Si Colombia somos todos… ¿de quién es la culpa?

Por: Laura Vargas Zabaraín. Estudiante de tercer semestre de Ciencia Política y Derecho y miembro del Consejo Editorial. l.vargas@uniandes.edu.co.

Ayer en la tarde, en el almuerzo, mi abuelo llegó a contarnos que venía del sitio de un atraco y pensé que sería una historia más de las que a diario se escuchan en nuestro país. Sin embargo, no fue así. Desde hace varios años, él tiene un comedor comunitario en Santa Marta donde les dan almuerzo a 200 niños que viven alrededor del riel de un ferrocarril, en condiciones precarias, en casas de cartón y lata. Cuando fue a hacer su visita habitual en la sede, le dieron una noticia que, sinceramente, me pareció increíble. Los habitantes de la zona fueron asaltados por un hombre armado con un revólver que ingresó a 6 de las casas (si es que así se le puede llamar al lugar donde las familias de esos niños viven). Después de buscar hasta en el piso —que es de tierra—, lo único valioso que pudo encontrar el atracador fueron dos celulares, uno de los cuales ni siquiera era propio, sino que estaba allí para ser reparado. Tratando de entender la situación, todos los que estaban conmigo en la mesa comentaban que la justificación estaba en la falta de educación y necesidad de las personas, que era culpa del Gobierno y, como siempre, la crítica era al país en el que estamos condenados a vivir. Decían que la carencia es tal, que la gente llega al punto de robar a aquellos a quienes no es posible robar porque son más necesitados que el mismo ladrón.

A decir verdad, no estoy de acuerdo con ese modo de pensar pues, aunque es cierto que la debilidad estatal genera problemas, las situaciones así no tienen justificación. En Colombia tenemos la mala costumbre de que todo se legitima con lo mal que el Estado ha desempeñado su rol, con la falta de oportunidades y con la inequidad que ha generado. Esta es una cuestión que nadie puede negar. Todos sabemos que somos un país en desarrollo precisamente porque nos falta mucho para que esas situaciones se dejen de presentar, pero, ¿hasta qué punto todo puede tener esa justificación? Para mí, hay cosas que trascienden. Muchos afirman que el conflicto armado con las FARC tiene su raíz en lo mismo. Que el narcotráfico y sus secuelas se deben a la excusa anterior y, a decir verdad, no es del todo falso. Con seguridad, educación y oportunidades en todo el territorio la historia sería diferente.
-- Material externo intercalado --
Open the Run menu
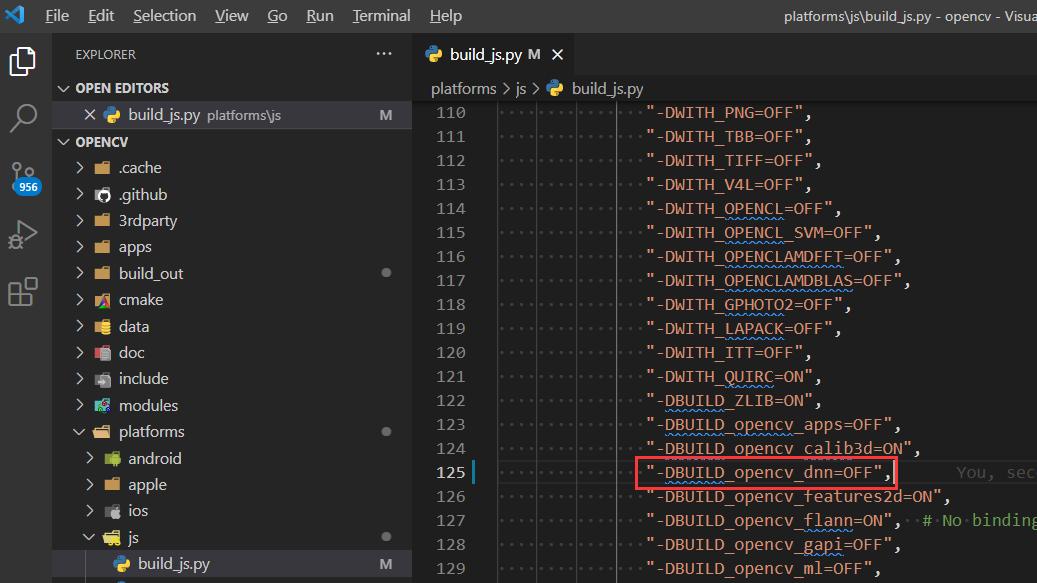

Pero, ¿hasta las masacres se pueden justificar con ese argumento?

Pienso que hay que impartir justicia de otro modo, que se deben señalar como culpables —no sólo juzgando en términos legales sino al sentarse a reflexionar sobre el tema en una mesa— a las personas que cometen los delitos (esas que llegan al nivel de atracar a personas que no tienen ni cómo alimentar a sus hijos) en vez de a un conjunto de instituciones que, a la larga, termina siendo una justificación. Hay que reconocer que, aunque puede haber un problema estatal, hay cuestiones tan graves que no basta con señalar a un Gobierno de turno o al Estado en general. Actos tan absurdos como el robo que mencioné al inicio del artículo no deberían poder justificarse bajo el nombre de nadie distinto al responsable y debería ser vergonzoso hacer lo contrario. A la larga, si es culpa del país y Colombia somos todos, ¿de quién es la culpa? De cualquier modo, es imposible lavarse las manos.